Data →
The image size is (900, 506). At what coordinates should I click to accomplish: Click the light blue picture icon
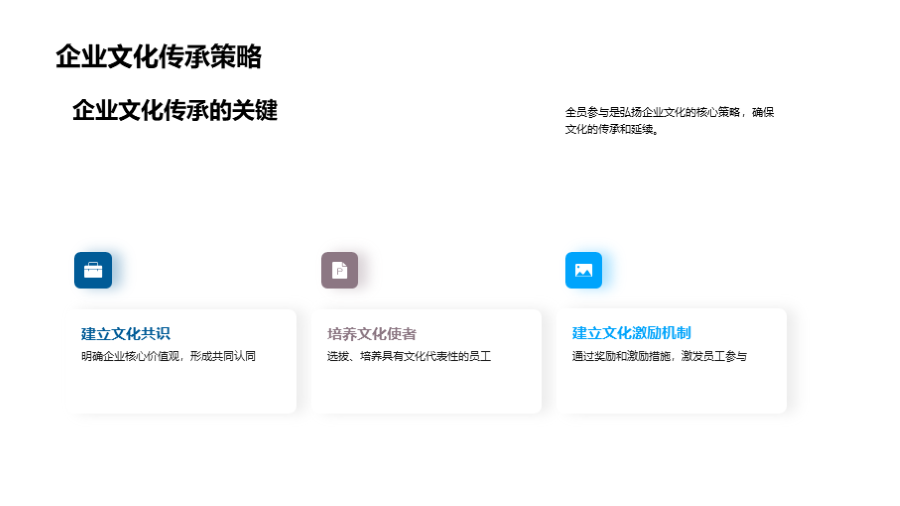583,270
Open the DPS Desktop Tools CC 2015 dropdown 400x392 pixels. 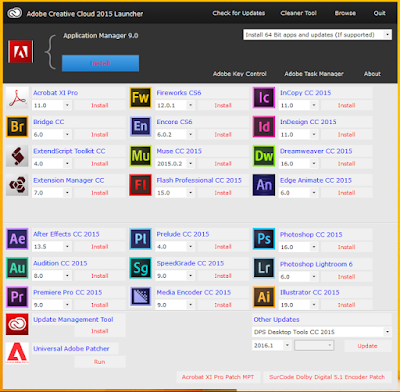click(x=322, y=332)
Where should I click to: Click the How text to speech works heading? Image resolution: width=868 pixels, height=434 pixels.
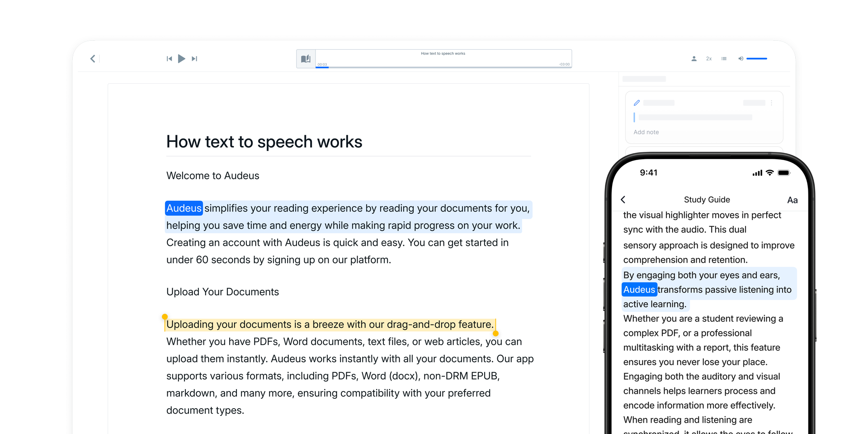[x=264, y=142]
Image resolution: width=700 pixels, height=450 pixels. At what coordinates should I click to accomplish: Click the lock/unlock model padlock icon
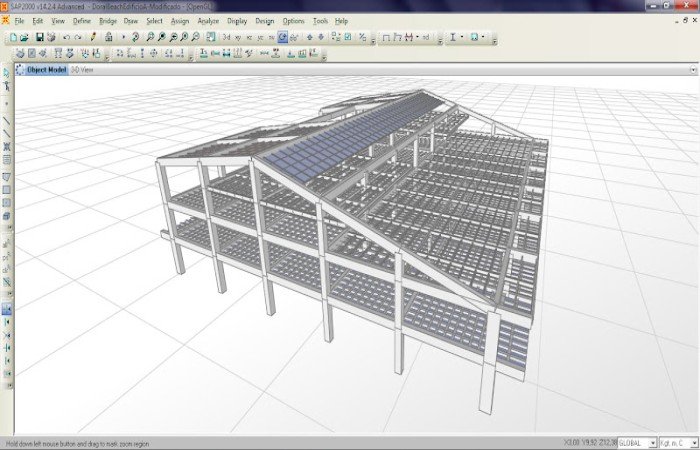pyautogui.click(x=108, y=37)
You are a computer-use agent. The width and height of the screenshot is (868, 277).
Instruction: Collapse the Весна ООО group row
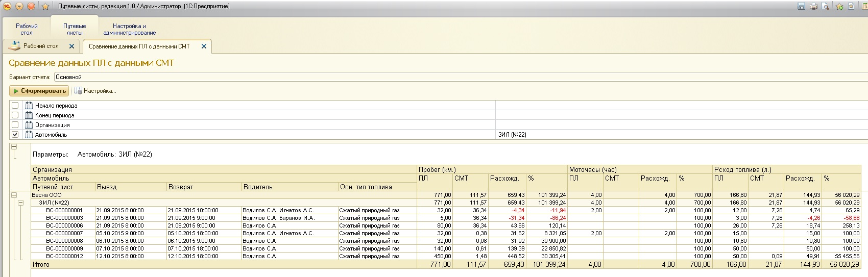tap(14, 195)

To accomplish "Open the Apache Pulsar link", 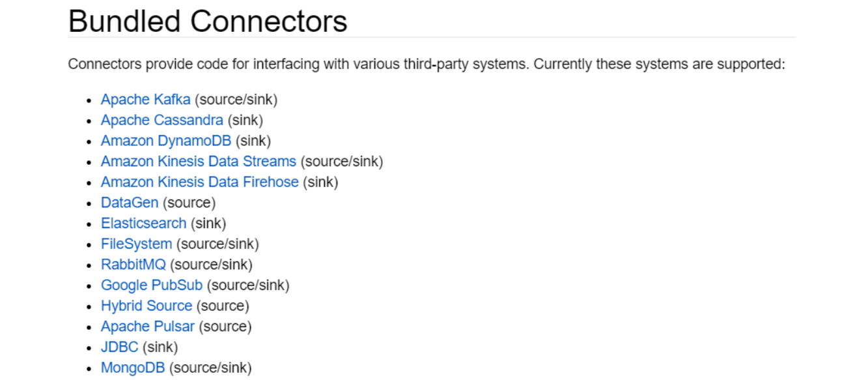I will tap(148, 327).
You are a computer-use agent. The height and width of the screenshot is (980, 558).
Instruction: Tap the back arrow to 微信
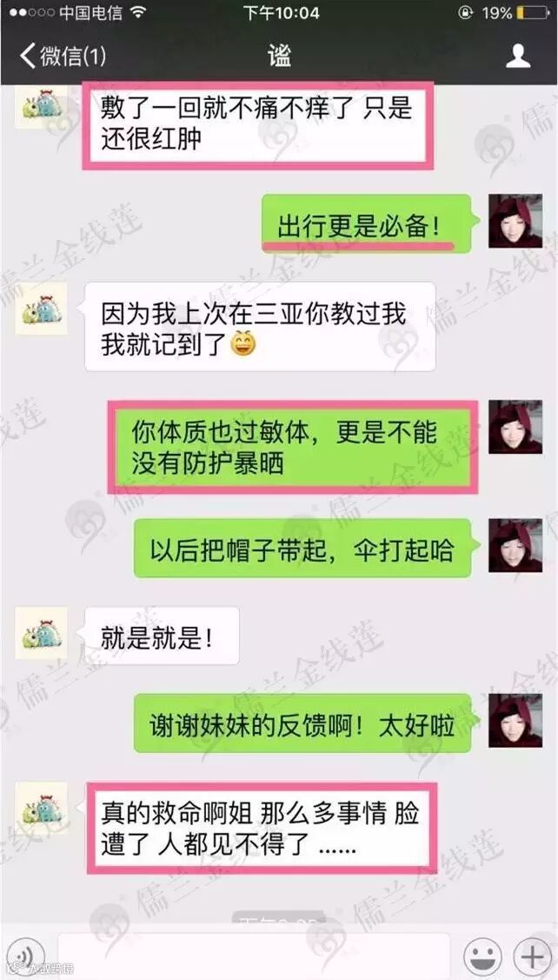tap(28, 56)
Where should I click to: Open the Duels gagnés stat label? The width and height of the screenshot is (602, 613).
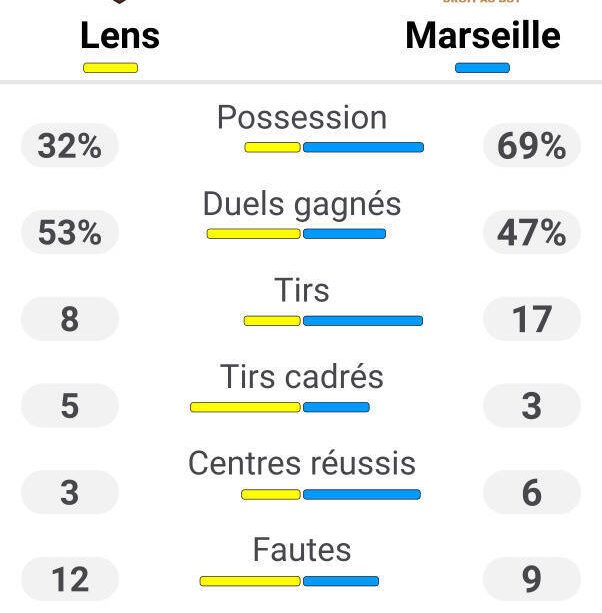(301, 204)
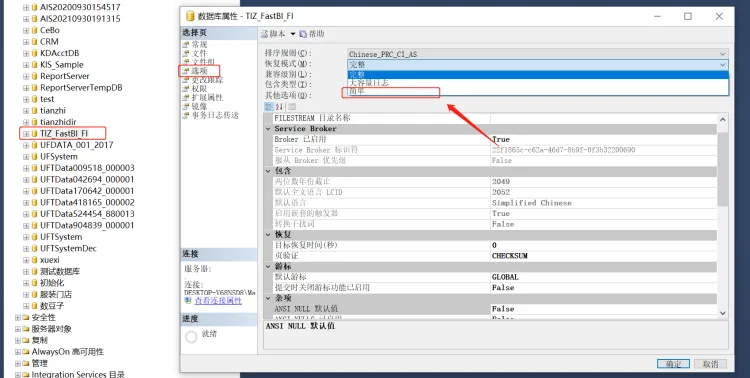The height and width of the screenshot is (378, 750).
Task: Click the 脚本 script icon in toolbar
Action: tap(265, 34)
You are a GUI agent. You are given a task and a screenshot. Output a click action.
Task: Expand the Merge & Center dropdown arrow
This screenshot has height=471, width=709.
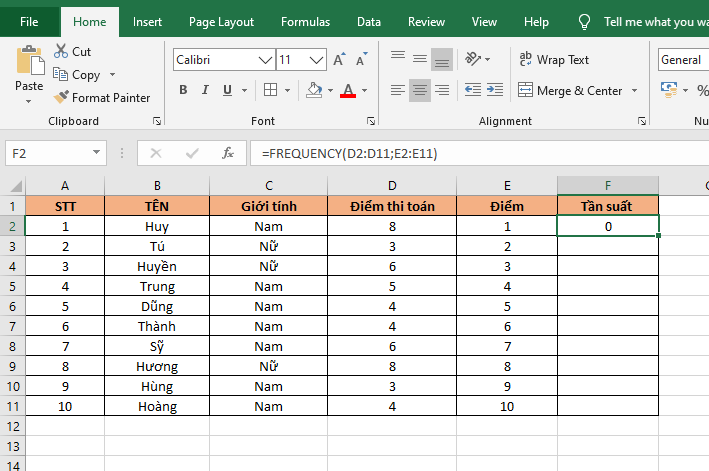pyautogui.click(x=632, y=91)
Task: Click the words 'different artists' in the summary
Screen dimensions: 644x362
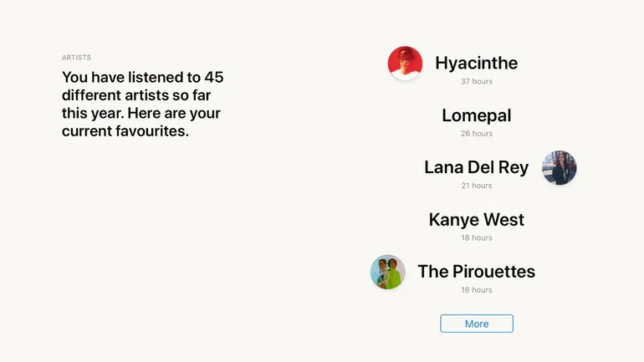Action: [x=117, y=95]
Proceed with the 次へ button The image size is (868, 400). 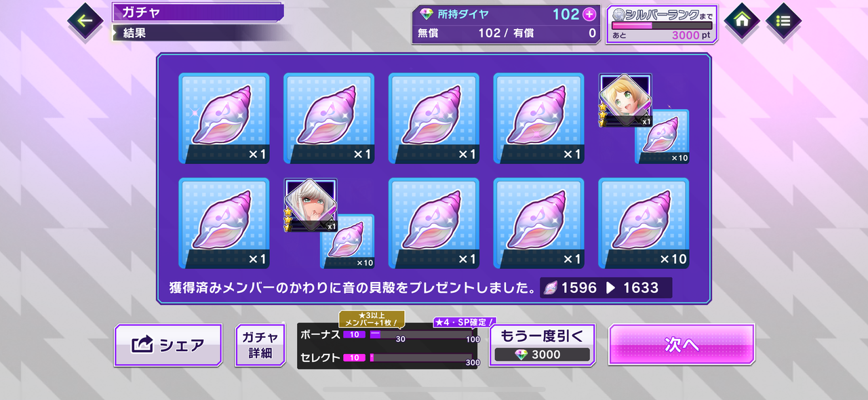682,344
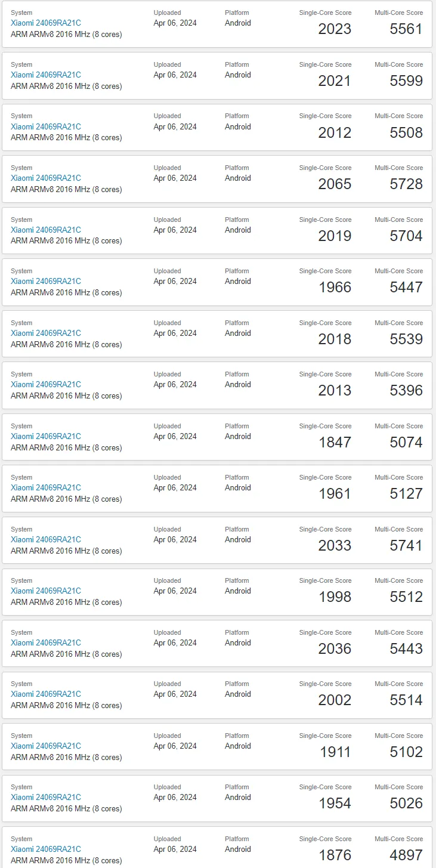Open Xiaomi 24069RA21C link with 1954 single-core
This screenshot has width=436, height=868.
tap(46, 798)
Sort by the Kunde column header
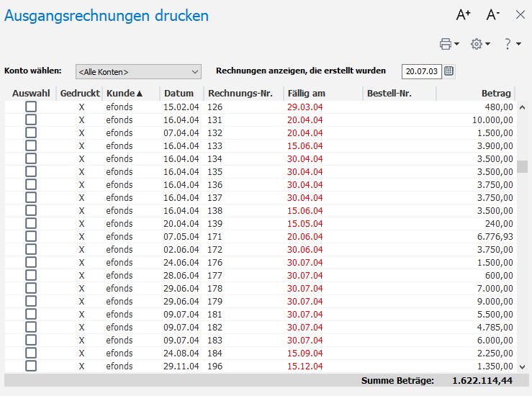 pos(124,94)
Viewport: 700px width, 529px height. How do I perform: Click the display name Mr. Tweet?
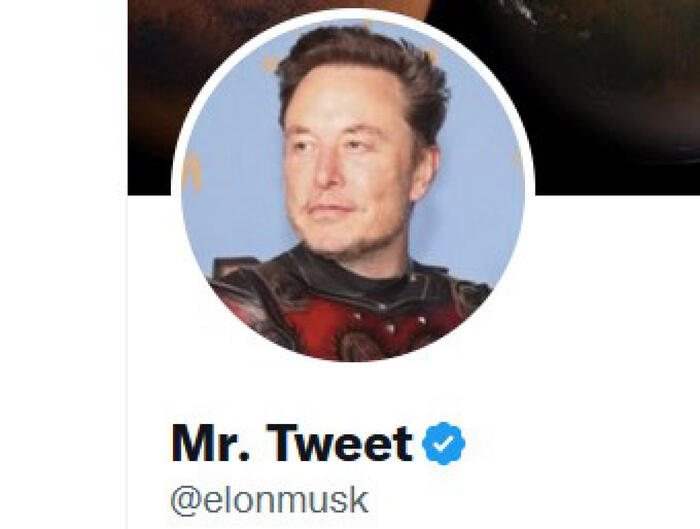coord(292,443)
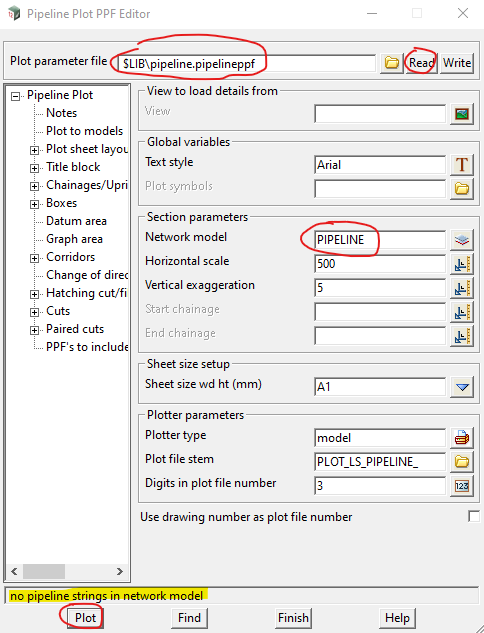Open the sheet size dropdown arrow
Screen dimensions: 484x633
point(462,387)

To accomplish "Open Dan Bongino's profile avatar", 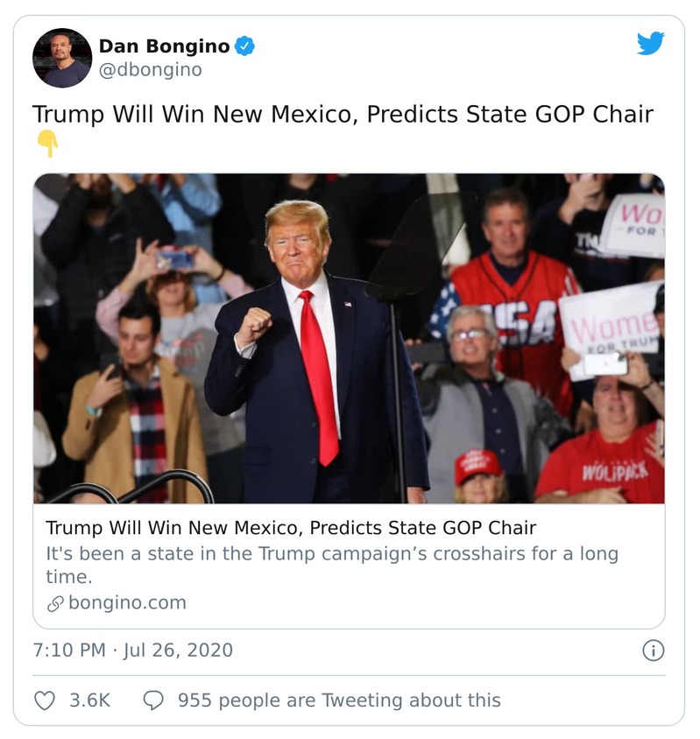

Assigned task → Within the entries above, find the string "computer" and return each line that holds it.

Answer to the problem →
You are a computer-use agent. The width and height of the screenshot is (868, 277).
You are a computer-use agent. The height and width of the screenshot is (980, 558).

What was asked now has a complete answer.